Repeat each entry exactly and drop the pictures.

Content starts

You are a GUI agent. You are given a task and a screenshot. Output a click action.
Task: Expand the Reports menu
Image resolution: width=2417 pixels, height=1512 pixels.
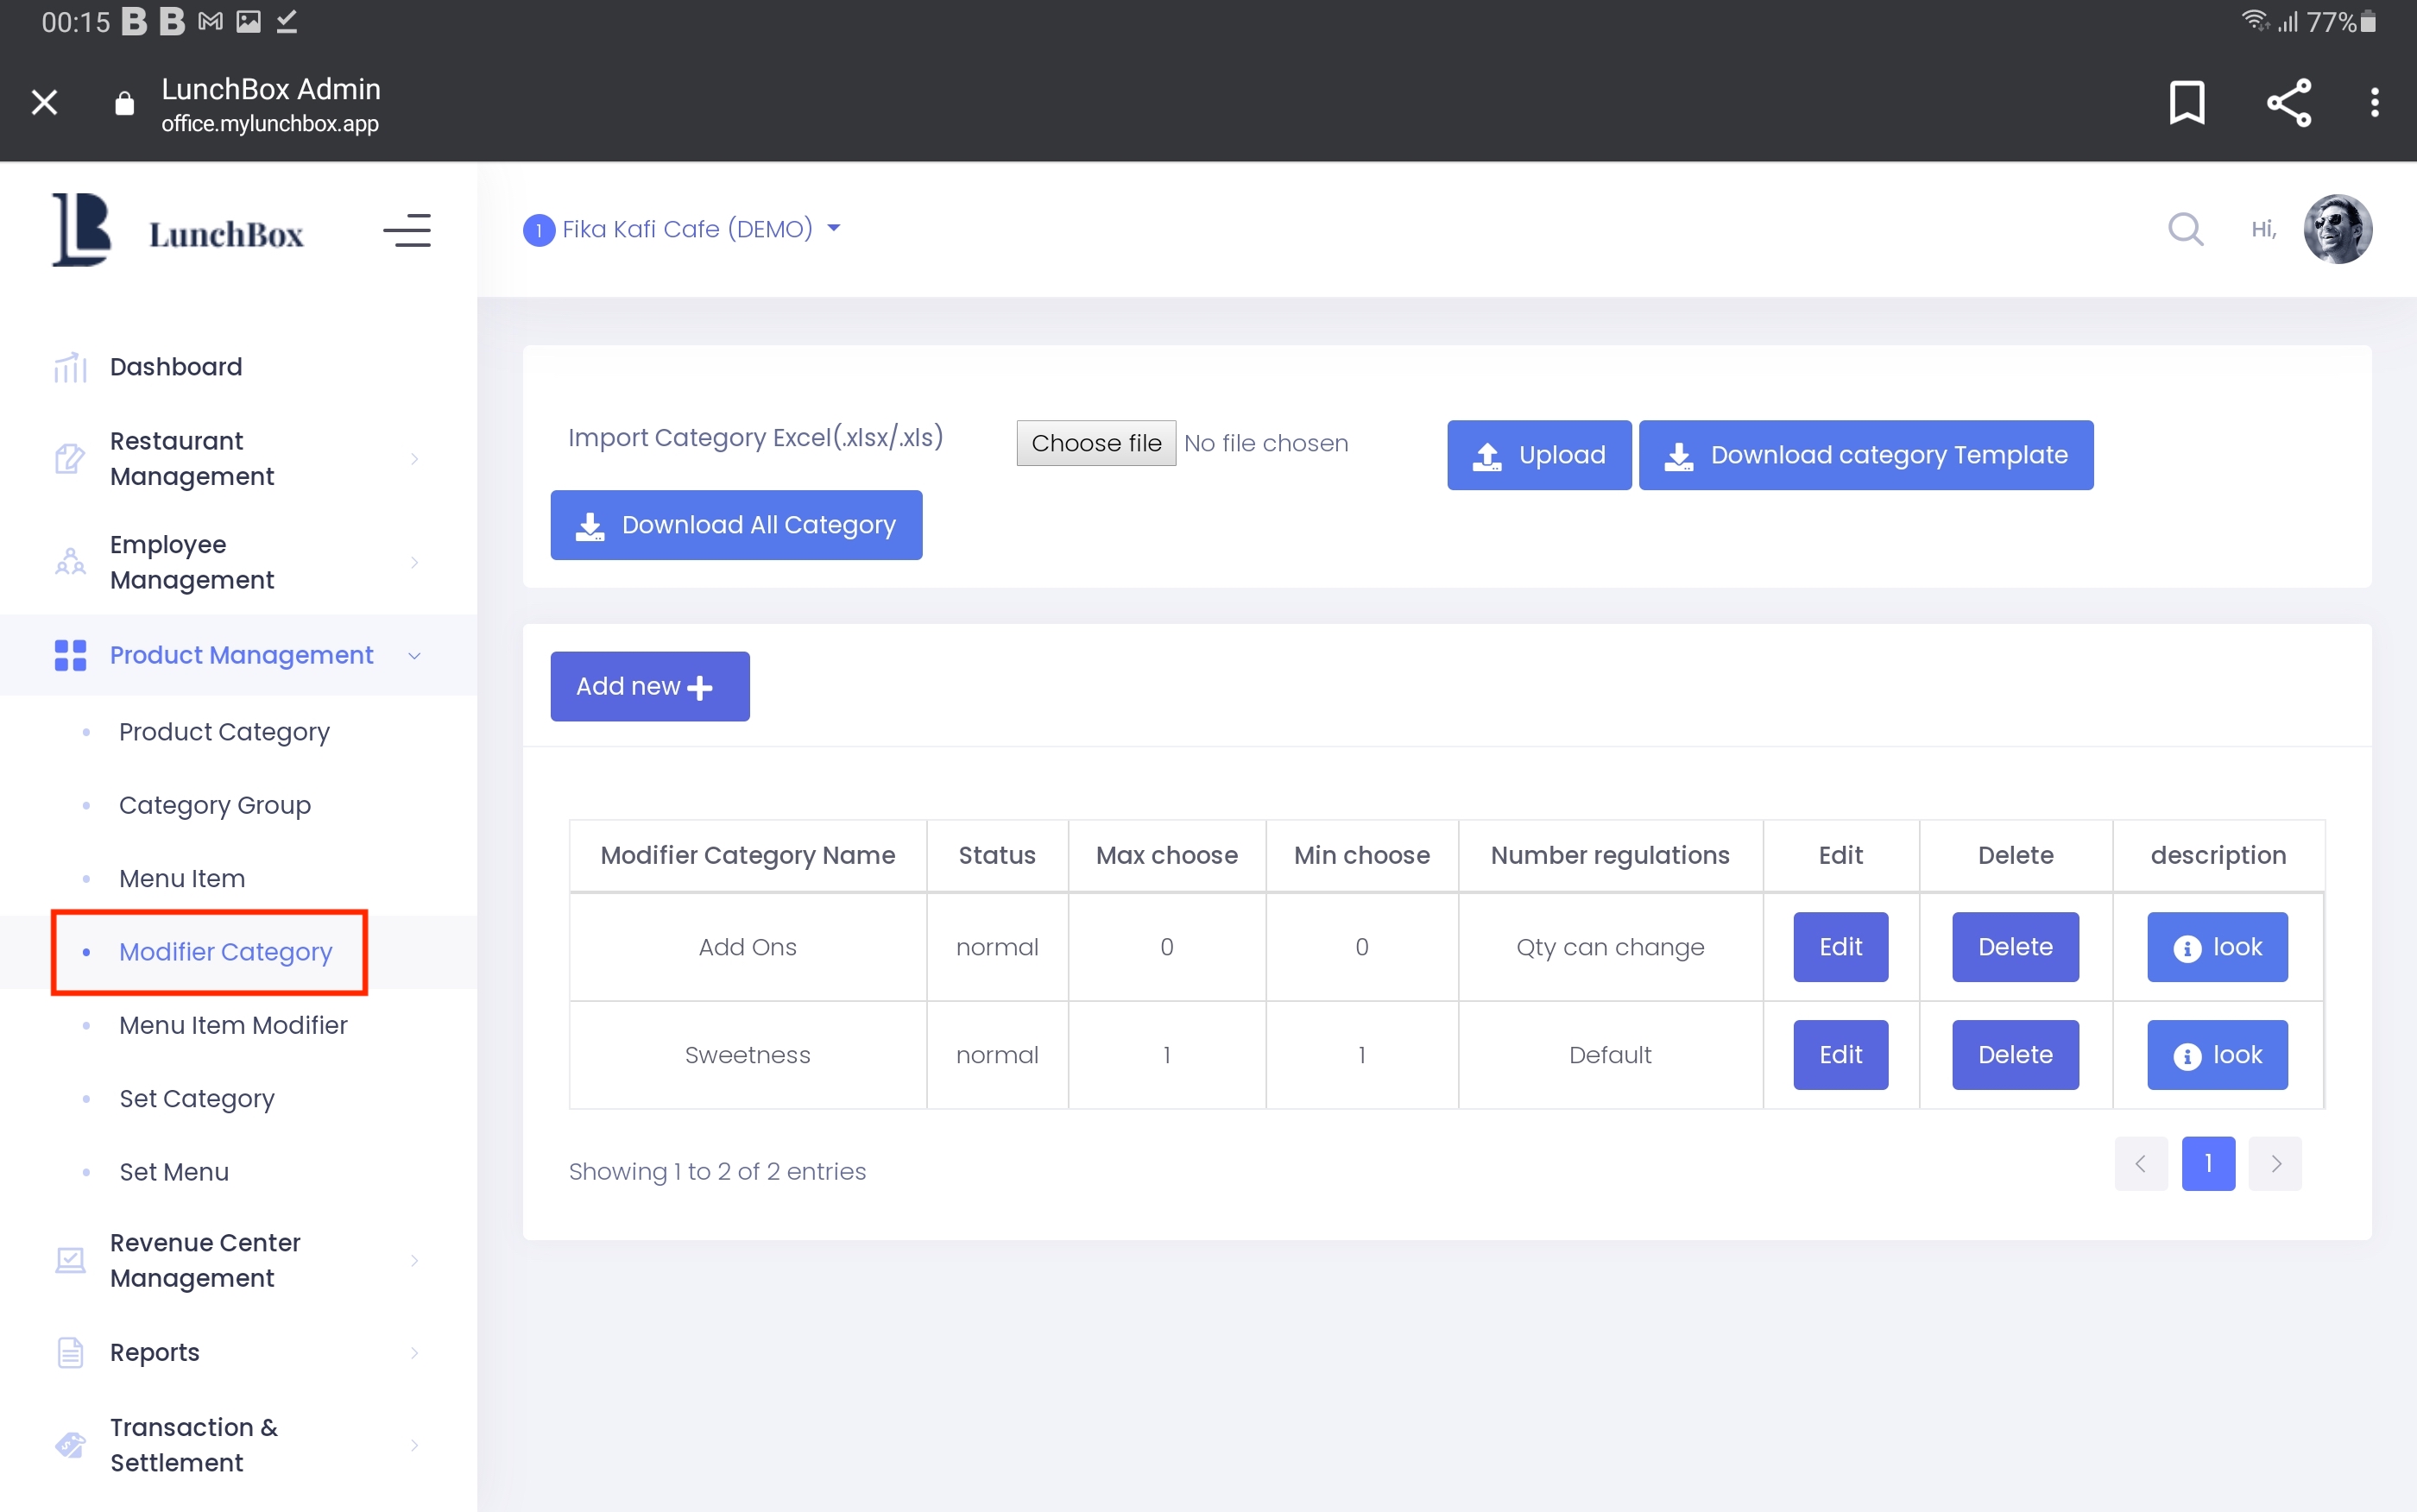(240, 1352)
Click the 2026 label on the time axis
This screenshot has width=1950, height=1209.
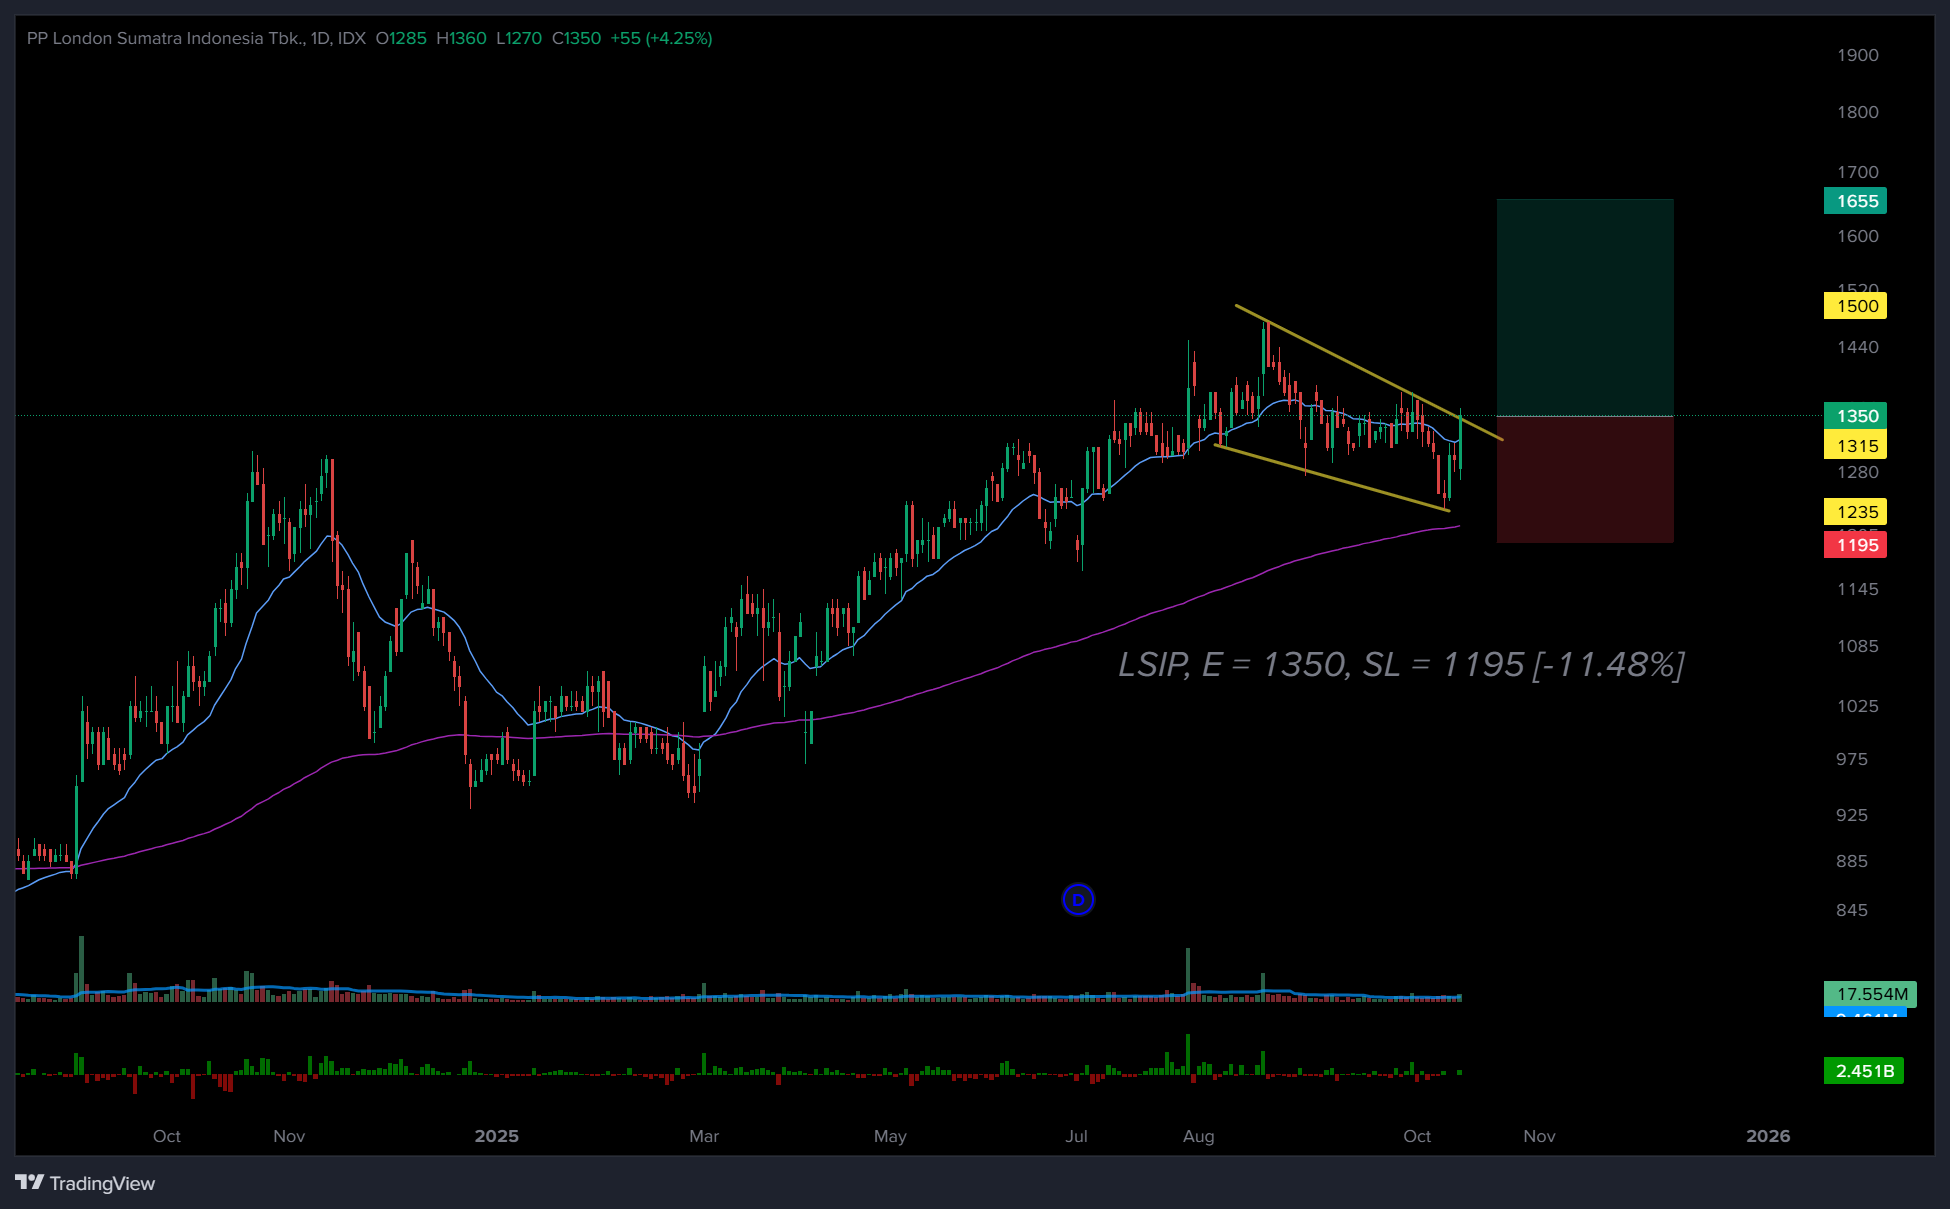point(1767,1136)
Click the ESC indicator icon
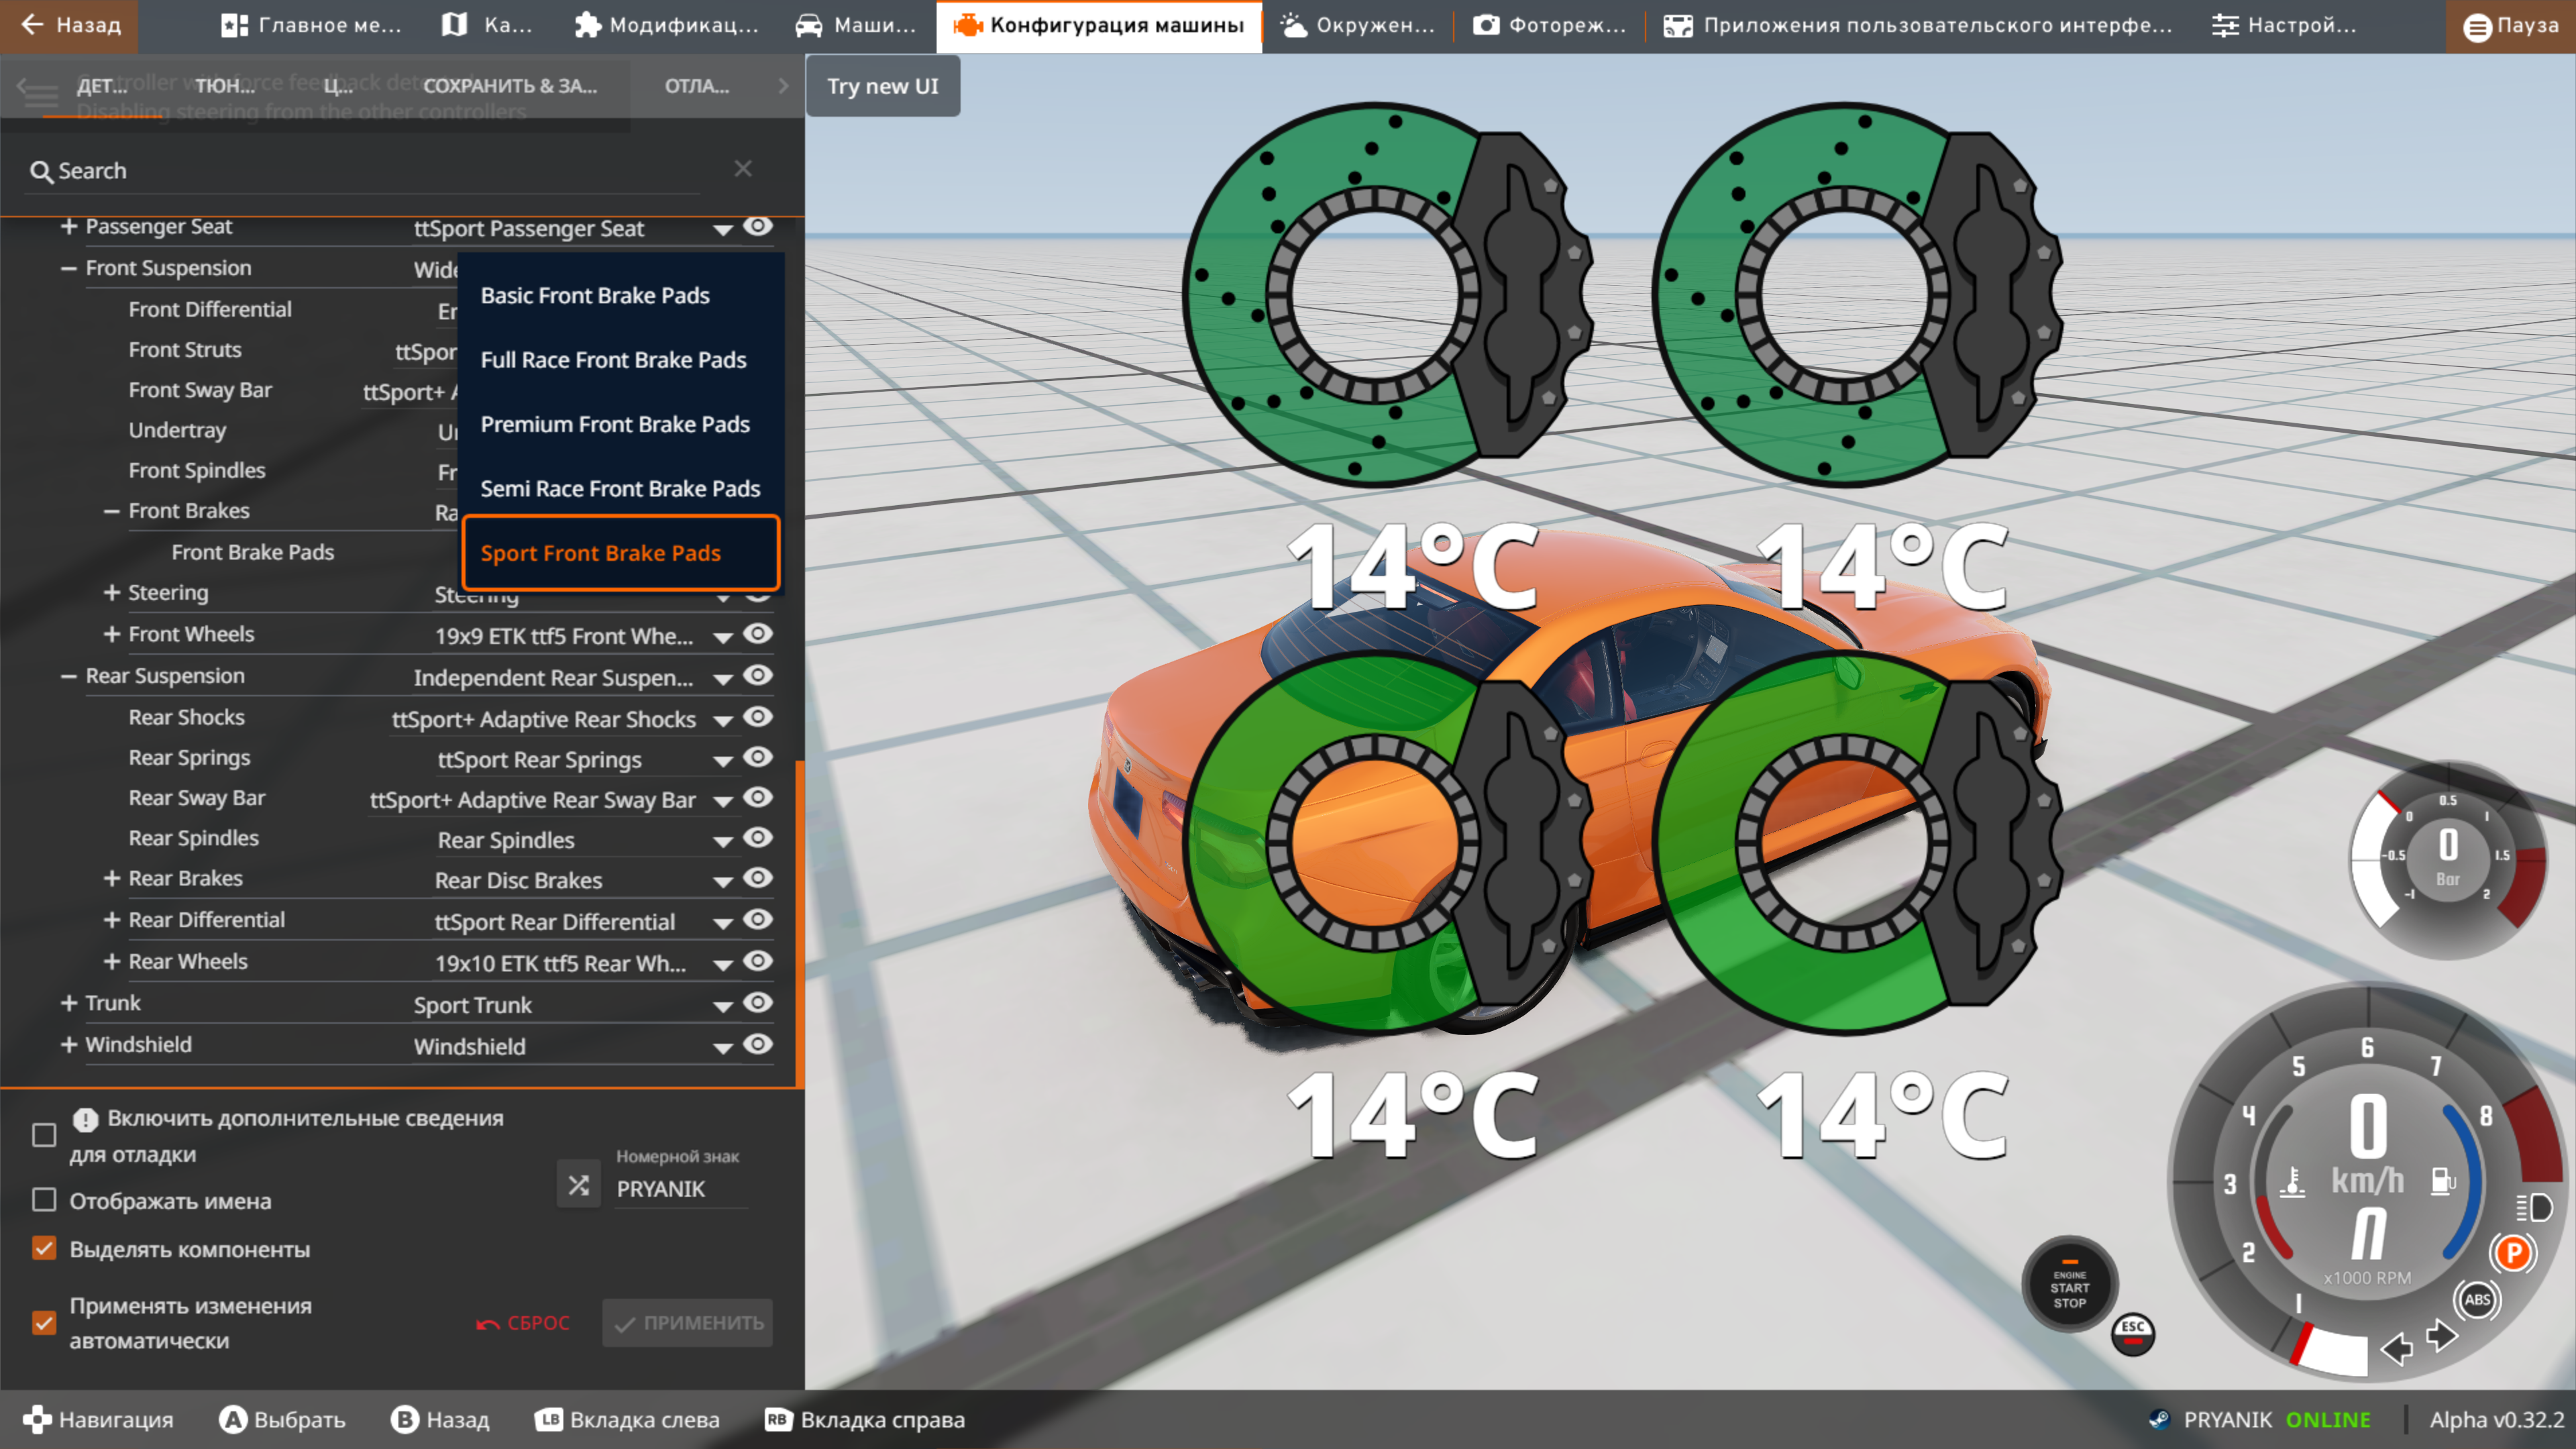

Content ends

◆ Task answer
You are a GUI agent. You are given a task and a screenshot. Output a click action.
Task: Expand the Reports menu
Image resolution: width=2417 pixels, height=1512 pixels.
(240, 1352)
Click the 2026 label on the time axis
This screenshot has width=1950, height=1209.
point(1767,1136)
Click the ESC indicator icon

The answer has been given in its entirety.